Canfield was a great-grandson of Lewis Cass. In his autobiography, Up and Down and Around (1971): "Lewis Cass became Secretary of War under Jackson and later Secretary of State under Buchanan. He ran unsuccessfully for President on the Democratic ticket against Zachary Taylor.... He became a great compromiser on the slavery issue and continued to compromise until he refused to yield on the issue of Fort Sumter and was consequently dismissed as Secretary of State. President Buchanan insisted that to strengthen the garrison as Cass advised, would aggravate the friction between North and South."
Canfield attended Groton School. He later recalled: "The masters at Groton were an odd and interesting lot. At the top of the mountain stood Jehovah-Endicott Peabody; below him were many talented teachers. Among them was Ichabod Crane, a martinet who looked the part with his piercing eyes and cropped black beard. He taught mathematics and would make us stand in the corner when we were stupid. In my third-form year he presented us with a problem in geometry - Original No. 5 which stumped the whole class. But I worried at it as a dog does a bone and finally solved the puzzle; never have I experienced such a feeling of triumph. Crane complimented me and gave me confidence by saying that I would achieve what I wanted in life."

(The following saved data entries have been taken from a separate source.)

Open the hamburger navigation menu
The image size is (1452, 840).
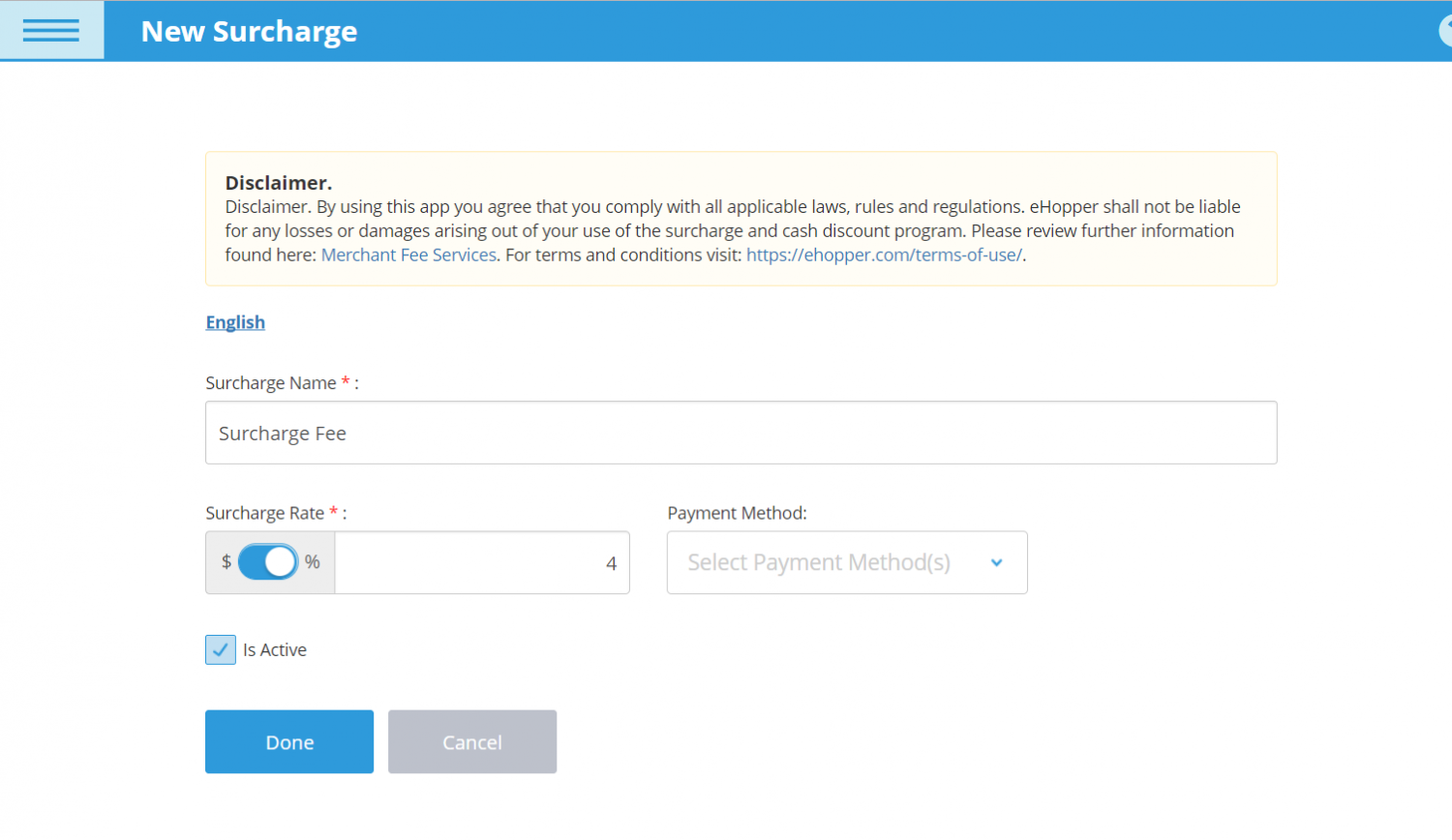coord(51,31)
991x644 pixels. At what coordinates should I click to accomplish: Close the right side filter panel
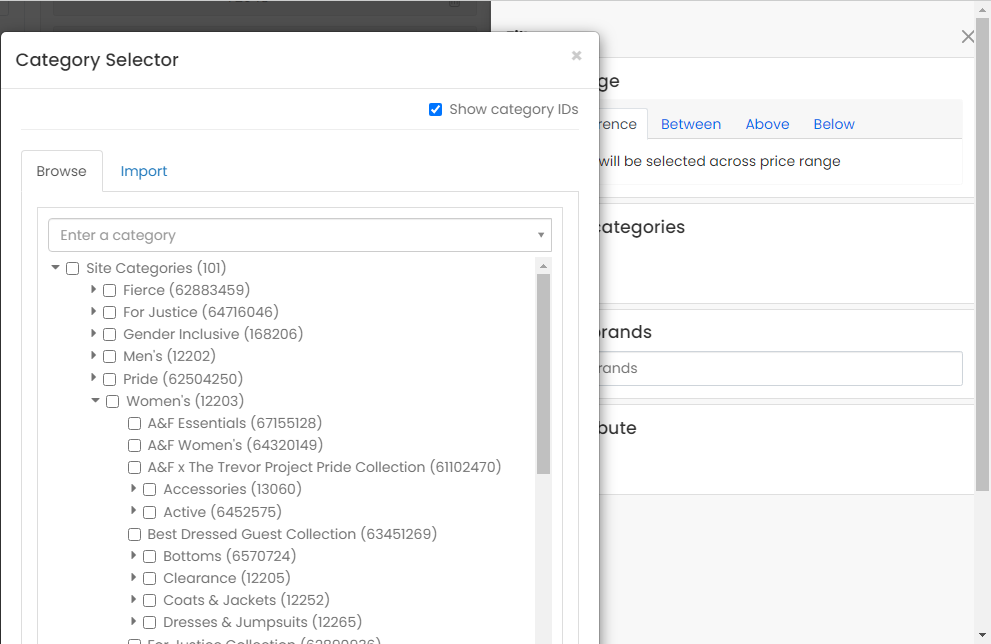[x=967, y=37]

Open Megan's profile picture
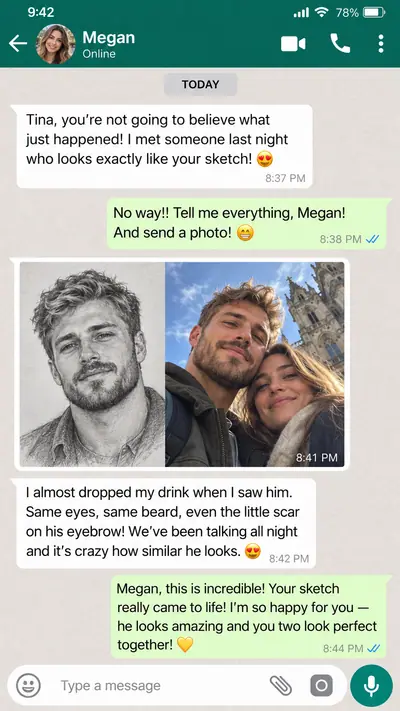(56, 44)
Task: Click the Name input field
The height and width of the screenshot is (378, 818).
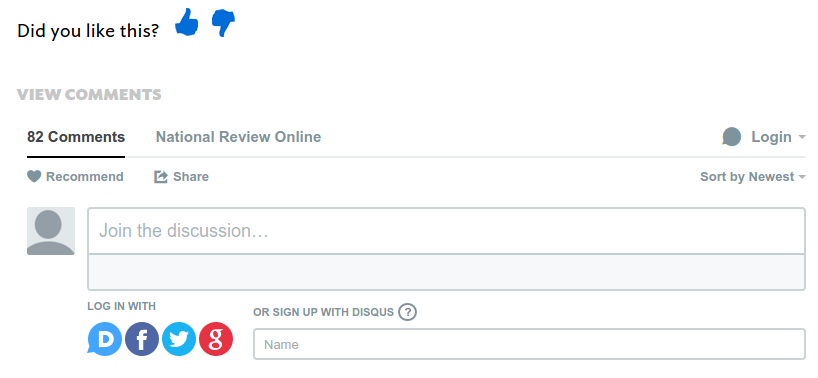Action: coord(530,344)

In 1915 he entered Harvard University. During this period he developed a passion for George Bernard Shaw. "His plays made a deep impression on me. Shaw, so far ahead of his time, opened my eyes to the social problems of the day." Canfield was also influenced by one of his young teachers, William L. Langer, who went on to become the author of several important history books. Canfield was also taught by Harold Laski but found him very difficult to learn from: "Laski was too clever and assumed knowledge on the part of his students which most of them lacked."
Canfield considered himself a pacifist until the sinking of the Lusitania on 7th May, 1915. He became convinced that the United States would now enter the First World War and received military training from the Harvard Regiment. He eventually joined the U.S. officers training camp in Louisville, Kentucky, but did not receive orders to go to Europe until late in 1918. Canfield was about to be sent to fight with the White Army against the Bolsheviks with the Armistice was announced.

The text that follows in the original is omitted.